▶ [TEXTE À LIRE]:
•••••

Partager la publication "Le Hezbollah a-t-il subi un revers lors des élections au Liban ?"
Joe Macaron, 23 mai 2022. Les médias occidentaux et arabes sont pleins d’informations selon lesquelles le Hezbollah a subi un revers majeur lors des élections générales libanaises du 15 mai. Cependant, il n’y a pas encore de verdict noir et blanc, mais de multiples nuances dans l’évaluation des résultats et de leurs implications pour la politique libanaise.
Tout d’abord, le Hezbollah et le mouvement Amal ont remporté les 27 sièges attribués à la communauté chiite et les deux revers qu’ils ont subis dans la troisième circonscription du sud du Liban concernaient des candidats non chiites.

•••••

▶ [CONSIGNE A]: Reproduisez à l'identique le passage des enregistrements qui va de leur début jusqu'à la ligne contenant « Looking at the screenshot, I should coord(246,160). », celle-ci comprise.
L'article sur les élections au Liban et les enregistrements proviennent de sources différentes.

(Extrait du jeu de données)
•••••

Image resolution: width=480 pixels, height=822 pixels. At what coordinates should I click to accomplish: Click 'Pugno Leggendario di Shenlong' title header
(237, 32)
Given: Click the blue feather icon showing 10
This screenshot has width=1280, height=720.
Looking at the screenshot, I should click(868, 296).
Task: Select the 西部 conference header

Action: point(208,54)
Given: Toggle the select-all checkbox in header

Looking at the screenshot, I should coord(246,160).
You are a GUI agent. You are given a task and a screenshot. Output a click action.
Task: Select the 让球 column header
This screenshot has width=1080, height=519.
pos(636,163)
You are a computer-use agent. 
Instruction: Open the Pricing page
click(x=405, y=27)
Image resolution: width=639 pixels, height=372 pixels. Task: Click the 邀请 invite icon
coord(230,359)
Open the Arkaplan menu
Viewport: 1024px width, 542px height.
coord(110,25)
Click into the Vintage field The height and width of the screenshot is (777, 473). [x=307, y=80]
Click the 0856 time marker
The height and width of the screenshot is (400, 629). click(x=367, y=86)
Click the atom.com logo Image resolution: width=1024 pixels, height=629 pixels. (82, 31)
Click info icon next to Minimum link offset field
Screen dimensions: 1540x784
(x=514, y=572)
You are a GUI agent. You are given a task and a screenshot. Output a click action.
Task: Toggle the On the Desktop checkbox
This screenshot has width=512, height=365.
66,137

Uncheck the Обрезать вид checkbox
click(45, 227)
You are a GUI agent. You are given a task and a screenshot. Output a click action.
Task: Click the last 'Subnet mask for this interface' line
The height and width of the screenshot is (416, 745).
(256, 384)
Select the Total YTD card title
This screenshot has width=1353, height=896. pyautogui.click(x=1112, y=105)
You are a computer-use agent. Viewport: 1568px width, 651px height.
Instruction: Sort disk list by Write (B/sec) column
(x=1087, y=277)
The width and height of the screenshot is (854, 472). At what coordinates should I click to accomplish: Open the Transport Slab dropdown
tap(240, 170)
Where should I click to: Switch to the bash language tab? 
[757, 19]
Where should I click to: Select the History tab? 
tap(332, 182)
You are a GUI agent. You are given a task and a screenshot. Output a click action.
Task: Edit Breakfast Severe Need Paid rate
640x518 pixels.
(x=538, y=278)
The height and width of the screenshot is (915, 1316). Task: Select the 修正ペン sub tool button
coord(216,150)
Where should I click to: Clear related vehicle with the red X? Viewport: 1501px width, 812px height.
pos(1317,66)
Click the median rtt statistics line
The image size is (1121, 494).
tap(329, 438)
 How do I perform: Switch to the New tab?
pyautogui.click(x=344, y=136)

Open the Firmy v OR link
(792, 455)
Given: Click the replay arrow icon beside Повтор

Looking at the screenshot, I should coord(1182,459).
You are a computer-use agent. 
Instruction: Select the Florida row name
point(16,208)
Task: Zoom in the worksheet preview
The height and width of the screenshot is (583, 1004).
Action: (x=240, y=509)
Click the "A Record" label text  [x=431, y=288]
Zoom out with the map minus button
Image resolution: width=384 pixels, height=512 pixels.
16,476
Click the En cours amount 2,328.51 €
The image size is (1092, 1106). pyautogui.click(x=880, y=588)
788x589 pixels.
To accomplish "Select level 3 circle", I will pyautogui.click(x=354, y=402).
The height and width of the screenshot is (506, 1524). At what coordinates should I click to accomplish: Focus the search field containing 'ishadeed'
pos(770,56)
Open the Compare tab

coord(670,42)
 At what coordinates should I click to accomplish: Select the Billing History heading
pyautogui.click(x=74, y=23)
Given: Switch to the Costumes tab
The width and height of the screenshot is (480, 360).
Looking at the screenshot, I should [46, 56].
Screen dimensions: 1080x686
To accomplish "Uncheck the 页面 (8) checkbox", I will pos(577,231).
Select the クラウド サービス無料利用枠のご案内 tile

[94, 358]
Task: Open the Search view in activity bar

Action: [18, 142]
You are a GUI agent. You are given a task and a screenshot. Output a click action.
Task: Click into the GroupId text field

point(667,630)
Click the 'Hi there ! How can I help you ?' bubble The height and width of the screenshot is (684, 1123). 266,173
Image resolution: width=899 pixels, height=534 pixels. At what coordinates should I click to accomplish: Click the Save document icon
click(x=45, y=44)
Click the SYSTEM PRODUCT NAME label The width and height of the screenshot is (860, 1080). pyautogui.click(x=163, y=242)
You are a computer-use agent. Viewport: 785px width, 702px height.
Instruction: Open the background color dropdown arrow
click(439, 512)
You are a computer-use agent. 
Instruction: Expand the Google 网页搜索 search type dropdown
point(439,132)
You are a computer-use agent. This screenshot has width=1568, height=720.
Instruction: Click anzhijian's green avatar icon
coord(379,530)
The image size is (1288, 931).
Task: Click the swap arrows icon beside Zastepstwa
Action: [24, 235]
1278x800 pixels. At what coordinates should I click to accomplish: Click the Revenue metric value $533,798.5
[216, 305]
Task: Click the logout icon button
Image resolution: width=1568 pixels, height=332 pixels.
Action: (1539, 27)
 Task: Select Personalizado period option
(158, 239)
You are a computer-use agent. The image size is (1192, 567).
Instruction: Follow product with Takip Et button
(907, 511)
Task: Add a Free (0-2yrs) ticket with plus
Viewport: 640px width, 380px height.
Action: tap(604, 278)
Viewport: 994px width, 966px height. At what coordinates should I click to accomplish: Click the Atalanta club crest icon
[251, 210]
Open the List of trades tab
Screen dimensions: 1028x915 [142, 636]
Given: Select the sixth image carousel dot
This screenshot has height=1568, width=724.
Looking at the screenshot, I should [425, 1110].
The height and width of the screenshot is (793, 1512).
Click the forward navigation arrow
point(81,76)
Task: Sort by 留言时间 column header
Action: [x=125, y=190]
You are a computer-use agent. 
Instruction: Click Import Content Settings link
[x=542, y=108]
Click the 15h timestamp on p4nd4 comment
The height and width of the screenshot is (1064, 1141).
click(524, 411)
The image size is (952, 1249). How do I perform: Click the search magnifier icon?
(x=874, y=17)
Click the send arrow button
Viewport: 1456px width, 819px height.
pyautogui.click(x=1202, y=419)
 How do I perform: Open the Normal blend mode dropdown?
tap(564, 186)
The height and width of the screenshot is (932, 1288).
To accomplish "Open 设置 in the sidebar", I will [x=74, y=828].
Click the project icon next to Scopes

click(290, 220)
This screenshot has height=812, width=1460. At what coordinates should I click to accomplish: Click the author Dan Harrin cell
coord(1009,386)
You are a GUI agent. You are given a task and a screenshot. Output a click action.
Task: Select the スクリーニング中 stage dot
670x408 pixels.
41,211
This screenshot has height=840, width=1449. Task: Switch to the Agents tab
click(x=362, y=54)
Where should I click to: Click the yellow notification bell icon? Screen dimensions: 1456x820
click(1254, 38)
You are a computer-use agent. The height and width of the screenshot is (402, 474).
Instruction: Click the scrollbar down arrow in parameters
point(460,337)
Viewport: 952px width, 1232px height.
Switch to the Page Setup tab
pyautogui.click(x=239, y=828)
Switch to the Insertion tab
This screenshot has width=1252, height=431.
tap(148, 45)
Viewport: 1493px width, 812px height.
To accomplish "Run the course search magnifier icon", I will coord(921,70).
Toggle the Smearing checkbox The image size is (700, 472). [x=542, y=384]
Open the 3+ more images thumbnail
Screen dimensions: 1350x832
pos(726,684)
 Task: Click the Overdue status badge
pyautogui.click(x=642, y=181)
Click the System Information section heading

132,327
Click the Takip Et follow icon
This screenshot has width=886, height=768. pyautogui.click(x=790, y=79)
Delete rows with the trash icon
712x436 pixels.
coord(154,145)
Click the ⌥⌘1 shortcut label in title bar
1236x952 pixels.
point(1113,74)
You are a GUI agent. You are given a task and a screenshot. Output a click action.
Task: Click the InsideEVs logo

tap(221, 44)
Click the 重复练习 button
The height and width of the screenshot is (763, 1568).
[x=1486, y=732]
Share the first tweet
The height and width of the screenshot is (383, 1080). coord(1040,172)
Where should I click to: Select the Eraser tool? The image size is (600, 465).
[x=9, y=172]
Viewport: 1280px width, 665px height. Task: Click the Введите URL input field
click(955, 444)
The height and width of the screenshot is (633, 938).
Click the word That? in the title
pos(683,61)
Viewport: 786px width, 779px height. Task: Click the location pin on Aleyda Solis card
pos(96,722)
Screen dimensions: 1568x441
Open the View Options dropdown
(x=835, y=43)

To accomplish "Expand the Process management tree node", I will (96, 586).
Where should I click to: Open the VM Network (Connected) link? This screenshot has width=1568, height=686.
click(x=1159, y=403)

•••••

▶ [CONSIGNE B]: Poursuivez la rédaction de l'article sur les élections au Liban à partir de sa dernière phrase.

▶ [RÉPONSE A]:
Image resolution: width=480 pixels, height=822 pixels. At what coordinates should I click to accomplish: Click 'Pugno Leggendario di Shenlong' title header
(237, 32)
Given: Click the blue feather icon showing 10
This screenshot has width=1280, height=720.
Looking at the screenshot, I should click(868, 296).
Task: Select the 西部 conference header

Action: point(208,54)
Given: Toggle the select-all checkbox in header

Looking at the screenshot, I should coord(246,160).

▶ [RÉPONSE B]:
Les candidats du Hezbollah sont également représentés dans quatre des cinq provinces du Liban, et c’est le seul parti qui a des alliés et peut influencer les élections dans toutes les provinces.
Enfin, les candidats du Hezbollah ont également obtenu le plus grand nombre de voix dans les régions sans majorité chiite, comme Beyrouth (Amin Sherri) et Zahlé (Rami Abu Hamdan). Leur allié sunnite Mohammad Yahya a obtenu le plus grand nombre de voix dans le bastion sunnite du Akkar.
Dans le même temps, trois de leurs alliés ont gagné dans un autre bastion sunnite de Tripoli, et le candidat Raed Berro a obtenu de bons résultats dans la zone clé à majorité chrétienne de Jbeil.
La décision de l’ancien Premier ministre Saad Hariri de suspendre ses activités politiques et de ne pas faire participer le parti qu’il dirige, le Courant du Futur, aux élections a également créé une nouvelle dynamique.
Cela a permis au Hezbollah d’avoir une alliance intersectorielle comprenant cinq parlementaires sunnites, mais il n’a plus d’allié druze au Parlement.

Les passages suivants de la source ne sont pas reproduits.